Madison’s city government has been helpful in carving outdoor spaces for bars and restaurants to move patrons outside—the block on which Settle Down is located was closed to cars and has become a new plaza, dotted with distanced tables to allow his and adjacent restaurants to spill outdoors. They’ve managed to make the best of the situation.
“I think we’re all vulnerable right now,” Bartels says. “And I especially worry about anywhere that doesn’t have warm weather.”
His is a bittersweet book. It’s a wonderfully illustrated celebration of bars and cocktails from coast to coast—design-wise, it’s reminiscent of the classic, art-deco-inflected Savoy Cocktail Book published in 1930—and serves as an excellent guide to good times in the before times. But a handful of bars he’s written up have since been permanently shuttered—Pegu Club in New York, McCrady’s in Charleston—and it’s hard not to be wistful about what’s been lost.

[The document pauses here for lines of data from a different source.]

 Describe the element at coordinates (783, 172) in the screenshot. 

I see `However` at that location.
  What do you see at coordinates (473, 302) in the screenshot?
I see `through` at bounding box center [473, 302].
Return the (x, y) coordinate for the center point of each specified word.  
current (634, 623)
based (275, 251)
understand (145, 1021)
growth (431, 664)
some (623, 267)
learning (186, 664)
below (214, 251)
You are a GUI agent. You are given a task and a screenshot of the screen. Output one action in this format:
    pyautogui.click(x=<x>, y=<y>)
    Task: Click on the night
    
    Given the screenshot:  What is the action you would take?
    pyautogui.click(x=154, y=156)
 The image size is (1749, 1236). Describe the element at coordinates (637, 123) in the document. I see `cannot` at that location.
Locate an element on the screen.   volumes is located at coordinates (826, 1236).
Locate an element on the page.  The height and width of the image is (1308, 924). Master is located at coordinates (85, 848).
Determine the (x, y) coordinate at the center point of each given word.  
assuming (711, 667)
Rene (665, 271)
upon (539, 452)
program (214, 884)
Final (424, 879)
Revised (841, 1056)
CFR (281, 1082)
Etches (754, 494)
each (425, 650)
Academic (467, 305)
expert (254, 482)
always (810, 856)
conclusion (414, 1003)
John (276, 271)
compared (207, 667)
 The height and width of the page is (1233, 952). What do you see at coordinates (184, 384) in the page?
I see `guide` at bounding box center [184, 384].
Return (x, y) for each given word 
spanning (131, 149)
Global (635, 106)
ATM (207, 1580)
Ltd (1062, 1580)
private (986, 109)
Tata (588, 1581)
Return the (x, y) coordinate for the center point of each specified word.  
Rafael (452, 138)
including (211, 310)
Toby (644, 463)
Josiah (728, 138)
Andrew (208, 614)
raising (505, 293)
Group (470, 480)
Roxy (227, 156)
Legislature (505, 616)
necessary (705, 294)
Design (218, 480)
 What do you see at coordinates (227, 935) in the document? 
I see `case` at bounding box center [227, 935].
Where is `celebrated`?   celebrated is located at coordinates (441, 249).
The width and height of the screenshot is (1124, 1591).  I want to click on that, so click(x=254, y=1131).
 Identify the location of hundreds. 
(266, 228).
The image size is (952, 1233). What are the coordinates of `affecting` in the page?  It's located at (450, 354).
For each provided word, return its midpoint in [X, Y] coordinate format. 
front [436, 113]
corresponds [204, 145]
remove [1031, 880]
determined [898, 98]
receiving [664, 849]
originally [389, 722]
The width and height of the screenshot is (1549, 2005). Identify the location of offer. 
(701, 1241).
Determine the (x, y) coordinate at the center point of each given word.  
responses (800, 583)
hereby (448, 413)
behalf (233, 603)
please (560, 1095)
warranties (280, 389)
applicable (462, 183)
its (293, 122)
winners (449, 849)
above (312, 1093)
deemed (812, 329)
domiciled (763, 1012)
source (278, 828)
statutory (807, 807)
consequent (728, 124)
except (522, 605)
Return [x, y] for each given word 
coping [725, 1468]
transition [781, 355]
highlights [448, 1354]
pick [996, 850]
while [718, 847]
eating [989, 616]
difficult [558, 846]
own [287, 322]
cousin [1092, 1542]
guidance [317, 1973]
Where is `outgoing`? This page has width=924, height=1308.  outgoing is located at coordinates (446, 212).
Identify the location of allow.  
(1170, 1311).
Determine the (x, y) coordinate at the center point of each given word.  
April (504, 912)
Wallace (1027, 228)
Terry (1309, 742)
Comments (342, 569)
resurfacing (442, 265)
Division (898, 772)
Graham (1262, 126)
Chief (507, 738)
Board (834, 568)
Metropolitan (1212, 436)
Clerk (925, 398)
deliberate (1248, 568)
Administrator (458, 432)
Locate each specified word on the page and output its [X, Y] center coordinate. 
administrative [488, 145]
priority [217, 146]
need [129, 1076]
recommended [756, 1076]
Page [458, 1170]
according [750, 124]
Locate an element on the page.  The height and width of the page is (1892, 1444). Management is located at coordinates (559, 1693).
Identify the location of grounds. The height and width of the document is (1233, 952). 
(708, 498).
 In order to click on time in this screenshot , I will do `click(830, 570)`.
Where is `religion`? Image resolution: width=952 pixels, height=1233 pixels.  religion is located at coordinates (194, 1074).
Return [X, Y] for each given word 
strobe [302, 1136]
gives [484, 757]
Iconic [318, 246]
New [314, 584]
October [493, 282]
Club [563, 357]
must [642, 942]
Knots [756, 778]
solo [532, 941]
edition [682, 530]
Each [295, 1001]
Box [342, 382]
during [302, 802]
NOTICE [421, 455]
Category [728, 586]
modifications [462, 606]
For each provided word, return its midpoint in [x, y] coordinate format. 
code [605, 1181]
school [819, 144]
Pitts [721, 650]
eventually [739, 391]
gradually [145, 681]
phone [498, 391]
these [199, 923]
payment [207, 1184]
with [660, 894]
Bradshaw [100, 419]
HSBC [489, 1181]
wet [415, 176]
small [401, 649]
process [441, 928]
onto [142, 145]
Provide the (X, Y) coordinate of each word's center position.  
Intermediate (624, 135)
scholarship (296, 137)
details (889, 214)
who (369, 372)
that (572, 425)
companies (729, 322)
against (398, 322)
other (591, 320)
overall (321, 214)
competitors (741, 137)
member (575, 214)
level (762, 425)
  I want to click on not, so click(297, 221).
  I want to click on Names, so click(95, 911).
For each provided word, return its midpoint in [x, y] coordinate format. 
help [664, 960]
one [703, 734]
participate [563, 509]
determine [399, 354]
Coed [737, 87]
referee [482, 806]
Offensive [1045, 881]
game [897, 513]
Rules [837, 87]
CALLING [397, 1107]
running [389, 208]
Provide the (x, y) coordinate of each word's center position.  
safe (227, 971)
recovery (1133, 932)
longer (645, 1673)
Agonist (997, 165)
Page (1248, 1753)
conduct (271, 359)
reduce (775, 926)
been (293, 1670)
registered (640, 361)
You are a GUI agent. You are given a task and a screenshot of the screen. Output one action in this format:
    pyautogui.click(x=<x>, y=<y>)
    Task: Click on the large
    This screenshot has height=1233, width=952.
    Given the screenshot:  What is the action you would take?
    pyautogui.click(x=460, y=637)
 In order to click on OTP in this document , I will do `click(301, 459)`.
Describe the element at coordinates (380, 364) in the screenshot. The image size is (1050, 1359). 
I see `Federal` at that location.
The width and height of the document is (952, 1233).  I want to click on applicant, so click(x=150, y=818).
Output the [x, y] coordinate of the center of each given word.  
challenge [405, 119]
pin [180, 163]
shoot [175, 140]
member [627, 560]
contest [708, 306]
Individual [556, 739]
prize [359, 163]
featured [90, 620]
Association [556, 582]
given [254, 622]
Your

When New Orleans was nearly lost to Katrina’s floodwaters and poor engineering 15 years ago, one upside was that New Orleanians and Americans alike discovered a new and profound appreciation for the city, brought home by the realization that what they long took for granted could easily vanish.
We can hope for much of the same with the bars that have been lost or nearly lost, buffeted by inept government response on the virus and its aftermath, and largely left to fend for themselves. While deep-pocketed chains will likely be back, we can only hope that the near-death experience of independent bars and restaurants will bring home the peril of assuming what we once had will last forever.
The United States of Cocktails isn’t just a road trip through another time and a glorious look back. Turns out, it’s also a roadmap for the future, offering a route to find our way back.